What is Regexp Match Indices?

Asked

Viewed 91 times

5

I recently found this package, which serves as a polyfill for a new Javascript feature. The proposal Regexp Match Indices was finalized recently, which means it will soon be part of the language.

On the page of polyfill no npm, the following:

The implementation is a replacement for RegExp.prototype.exec that approaches the behavior of the proposal. How RegExp.prototype.exec depends on a receiver (the value of this), the main export accepts Regexp to operate as the first argument.

It even demonstrates an example code (Polyfill):

const execWithIndices = require('regexp-match-indices');

const text = 'zabbcdef';
const re = new RegExp('ab*(cd(?<Z>ef)?)');
const result = execWithIndices(re, text);
console.log(result.indices); // [[1, 8], [4, 8], [6, 8]]

The result above (console.log), is very confusing to my person as I do not have a decent knowledge about regular expressions.
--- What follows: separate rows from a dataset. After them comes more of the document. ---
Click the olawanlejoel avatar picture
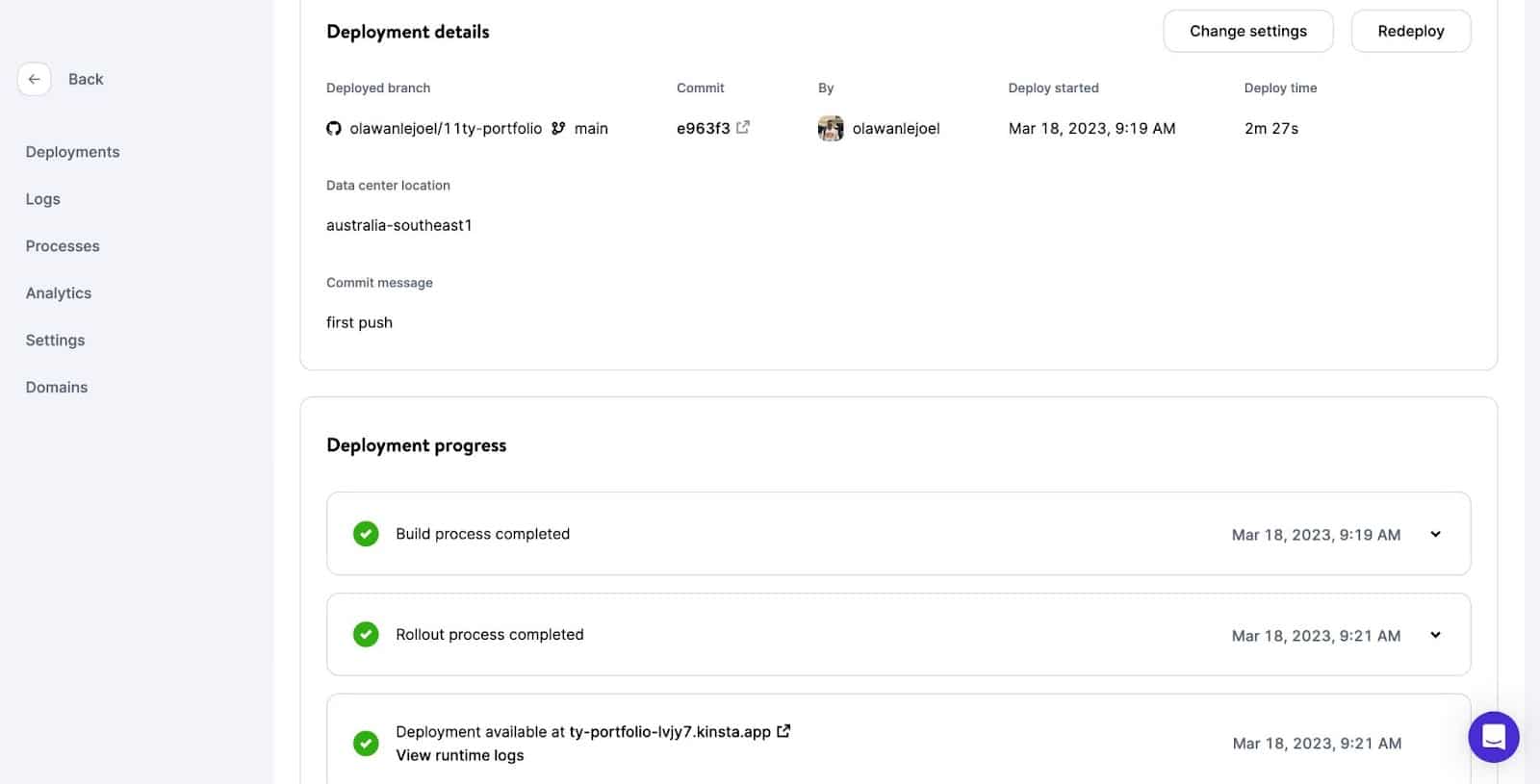This screenshot has width=1540, height=784. point(831,128)
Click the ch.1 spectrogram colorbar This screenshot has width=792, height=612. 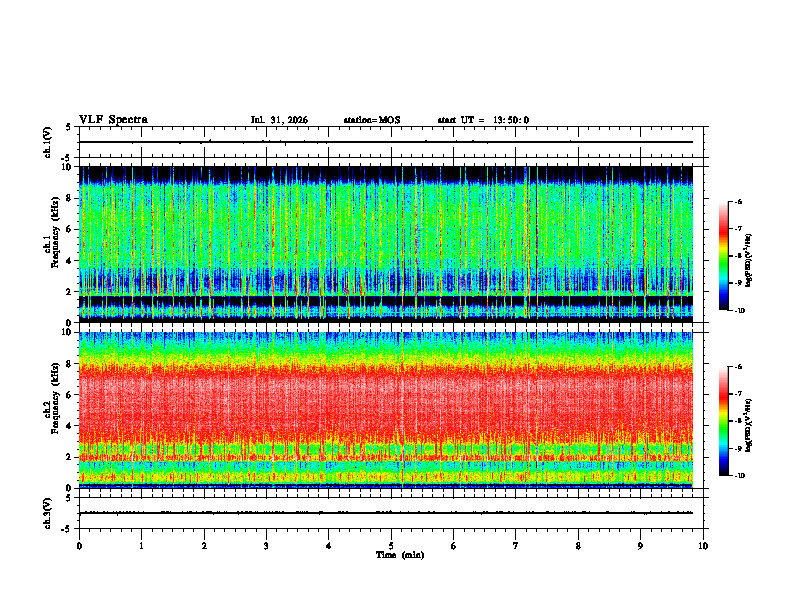tap(723, 256)
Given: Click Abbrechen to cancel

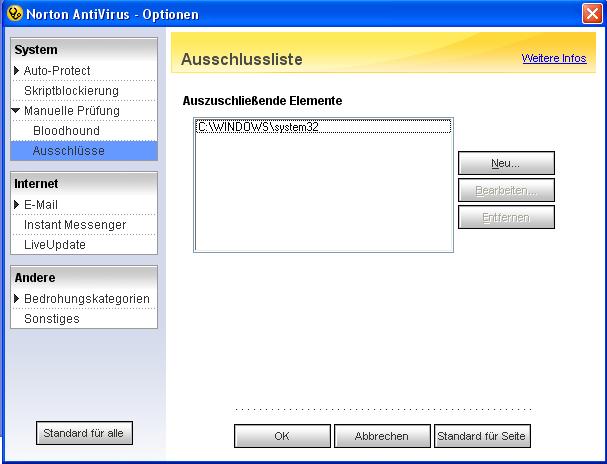Looking at the screenshot, I should 381,437.
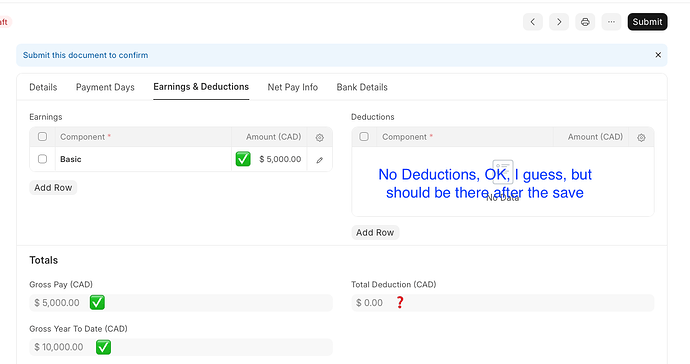The height and width of the screenshot is (364, 690).
Task: Go to next document arrow
Action: coord(559,22)
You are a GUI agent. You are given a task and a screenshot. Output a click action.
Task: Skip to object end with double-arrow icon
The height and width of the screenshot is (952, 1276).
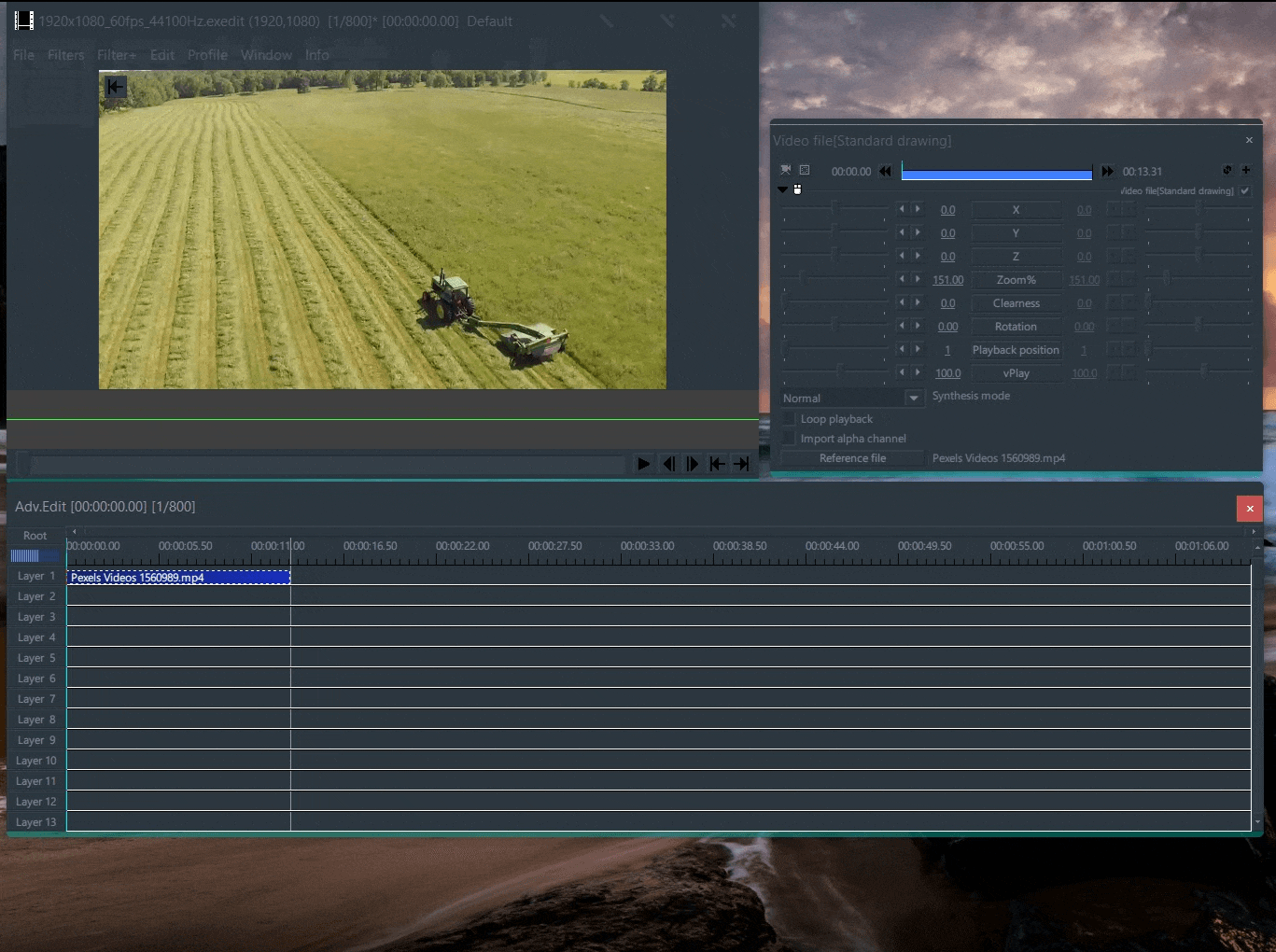(1107, 172)
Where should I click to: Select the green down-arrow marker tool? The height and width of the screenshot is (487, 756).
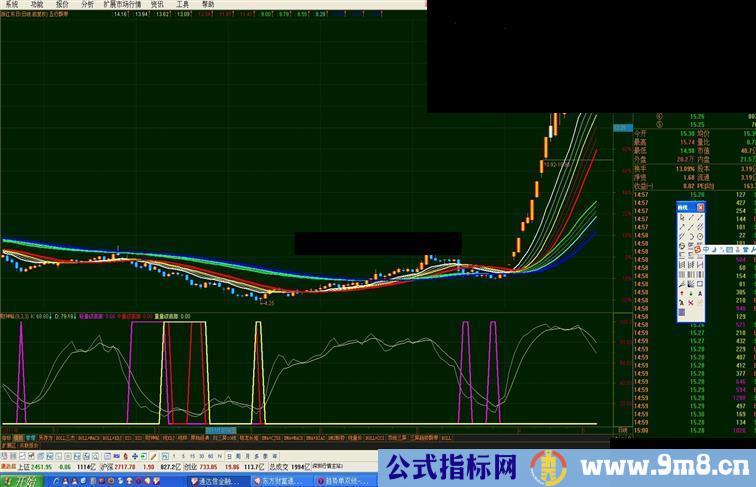[x=691, y=293]
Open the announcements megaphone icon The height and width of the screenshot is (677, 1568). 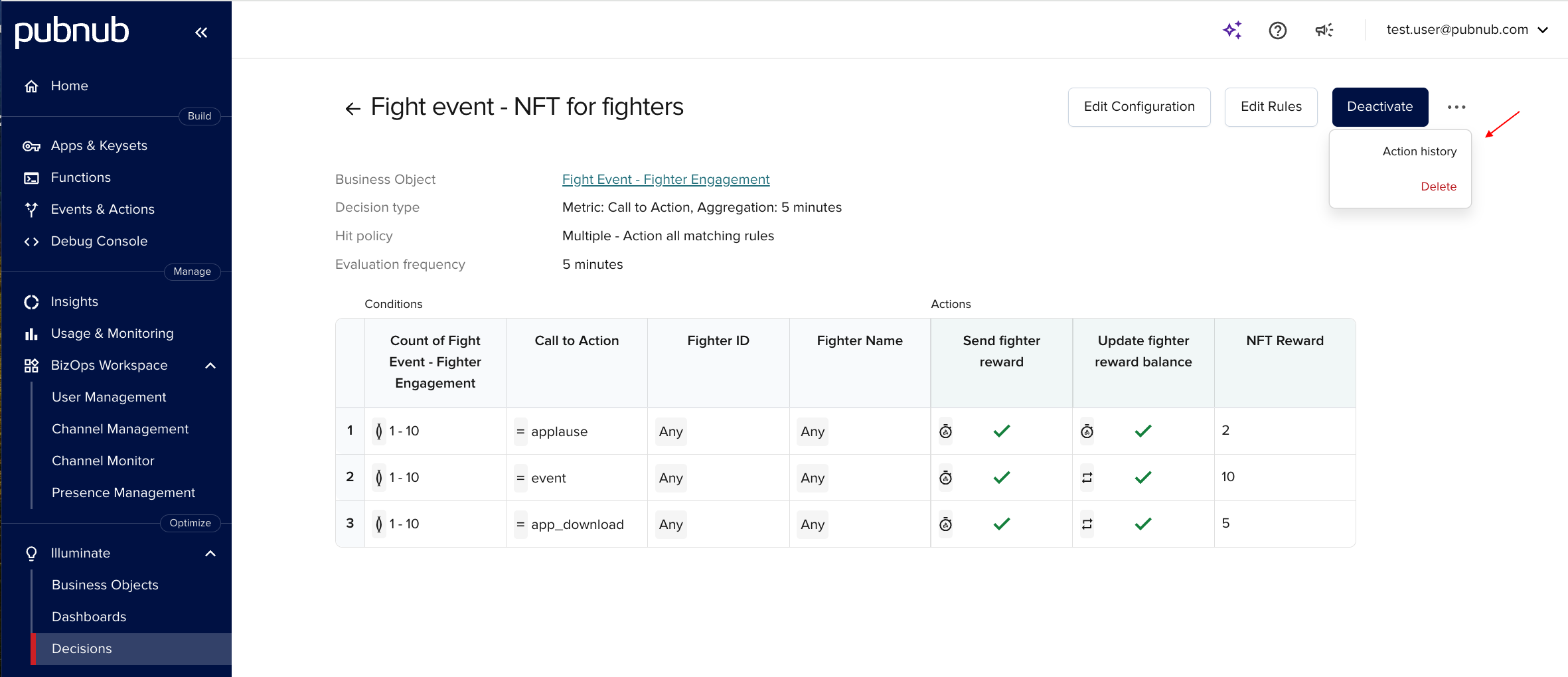click(x=1324, y=30)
Things got more confusing when I read the proposal document on Github and analyzed the code that simulates the real implementation:

const re1 = /a+(?<Z>z)?/d;

// indices are relative to start of the input string:
const s1 = 'xaaaz';
const m1 = re1.exec(s1);
m1.indices[0][0] === 1;
m1.indices[0][1] === 5;
s1.slice(...m1.indices[0]) === 'aaaz';

m1.indices[1][0] === 4;
m1.indices[1][1] === 5;
s1.slice(...m1.indices[1]) === 'z';

m1.indices.groups['Z'][0] === 4;
m1.indices.groups['Z'][1] === 5;
s1.slice(...m1.indices.groups['Z']) === 'z';

// capture groups that are not matched return `undefined`:
const m2 = re1.exec('xaaay');
m2.indices[1] === undefined;
m2.indices.groups['Z'] === undefined;

In the official implementation (code above), it makes use of a flag d, but this is not yet included in the documentation of the Mozilla.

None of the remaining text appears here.